Camilli vs Braglia, Viterbese-Cosenza si gioca anche fuori dal campo. «Sei l'anticalcio». La replica; «Ho vinto tanto»

La partita è stata di quelle dure, roba da serie C insomma, ma il ritorno in Calabria, in programma per mercoledì prossimo, si annuncia già particolarmente elettrico. La sfida di Coppa Italia vinta dalla Viterbese 3-1 sul Cosenza, ha avuto una forte coda polemica nel post-partita.

Piero Camilli numero uno del club di via della Palazzina, non ha mai amato particolarmente il tecnico del Cosenza Piero Braglia, che a sua volta ricambia l'antipatia. La battaglia andata in scena sul pantano del Rocchi, due espulsi tra i calabresi, entrate degne delle arti marziali più che di una sfida calcistica, la polemica di Perez contro la tribuna centrale del Rocchi con conseguente intervento della Digos, hanno fatto da corollario poco elegante a quello che è successo nella pancia della sala stampa del Rocchi. Per fortuna tra i microfoni e le telecamere non sono volati calci e gomitate, me le parole sono state taglienti e lasciano il segno in vista di un match di ritorno che in terra calabrese metterà a dura prova i nervi dei giocatori della Viterbese.

Ad aprire le danze ci ha pensato Braglia: lo scorso anno il tecnico toscano lasciò al Rocchi i due punti campionato. La sua Alessandria pareggiò e fu scavalcata dalla Cremonese: un pareggio che costò la panchina al santone della serie C. "Siamo venuti a Viterbo per vincere ma non ce l'hanno permesso - ha detto scuro in volto l'allenatore del Cosenza - l'arbitro Proietti abita a 30 chilometri da Viterbo e inoltre abbiamo giocato su un campo ai limiti della praticabilità". Detto che Proietti è di Terni, non propriamente 30 km e nemmeno una città dove la Viterbese viene vista come San Valentino; le parole del mister toscano hanno fatto sobbalzare Camilli che ha rotto il silenzio stampa per l'occasione.

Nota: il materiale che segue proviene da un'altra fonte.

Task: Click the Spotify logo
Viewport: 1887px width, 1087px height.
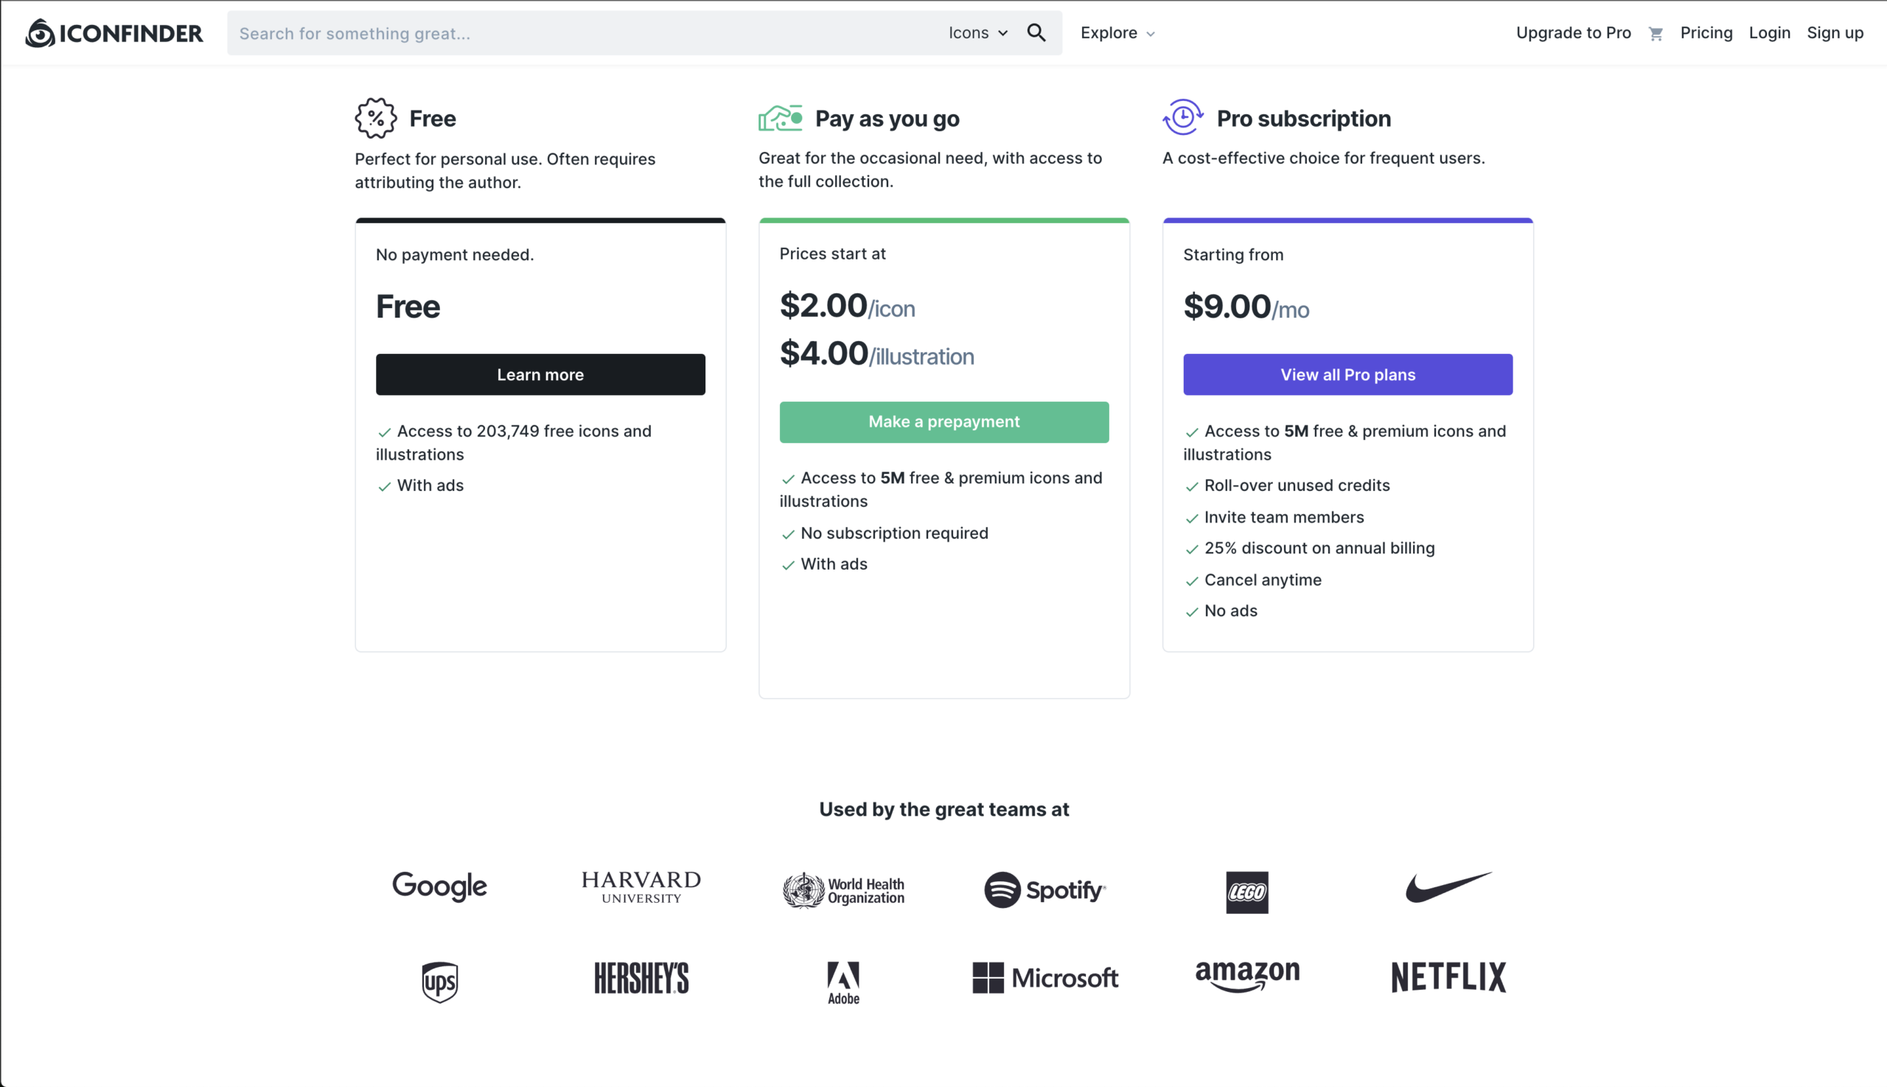Action: tap(1045, 890)
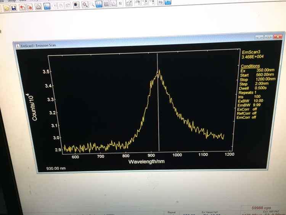The image size is (286, 215).
Task: Click the grid table view icon
Action: [106, 4]

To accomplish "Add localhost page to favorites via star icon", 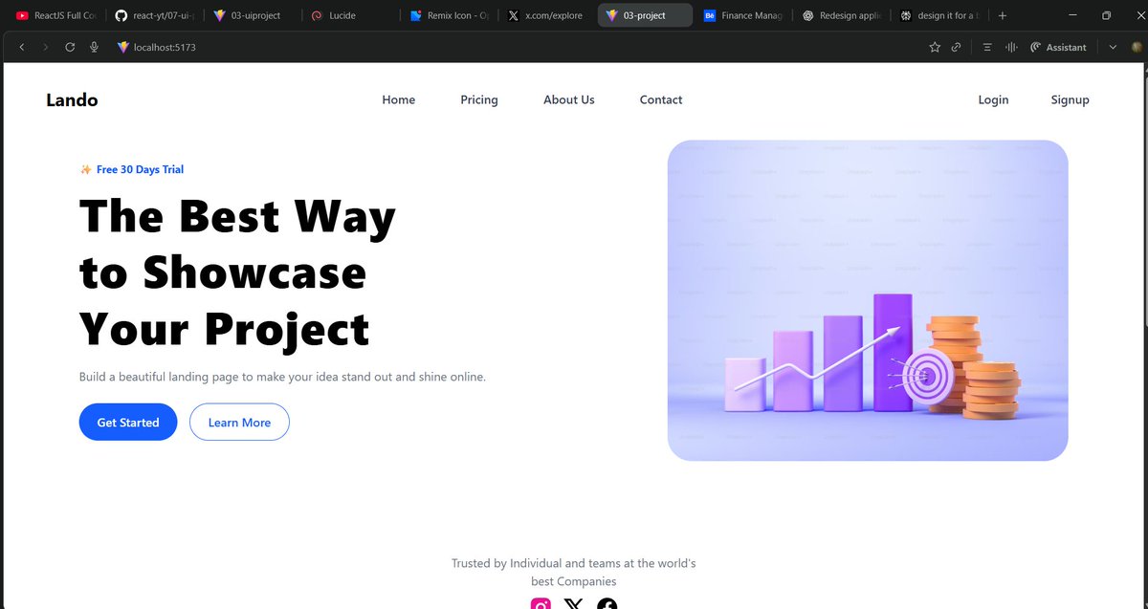I will (935, 46).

"Il Cosenza è venuto a Viterbo per fare la caccia all'uomo. Ci hanno riempito di calci e gomitate dall'inizio alla fine e per fortuna l'arbitro, che secondo me il prossimo anno sarà in serie B, ha tenuto in mano la gara fin da subito. Non ho visto mai un calciatore litigare con un'intera tribuna: per calmarlo è dovuta intervenire la Digos". Poi il patron gialloblù passa a Braglia. "Lui è l'anticalcio. Si fa costruire squadre che costanto centinaia di migliaia di euro e non ha mai vinto nulla. Rappresenta l'anticalcio e oggi ne abbiamo avuto la prova lampante. Ritorno a Cosenza? Non abbiamo paura: ci sarà la televisione e partiamo con un buon vantaggio".

Finita qui? Neanche per sogno: la controreplica di Braglia arriva direttamente attraverso l'ufficio stampa del Cosenza. "Il signor Camilli si permette di parlare del sottoscritto che non l'ha mai citato - attacca Braglia - vorrei ricordargli che ho vinto cinque campionati e una Coppa Italia e non ho mai rubato un euro, anzi molto spesso nella mia carriera ho rinunciato ai soldi". Siamo sicuri che quando Camilli cercherà un nuovo allenatore, non chiederà il numero di Braglia.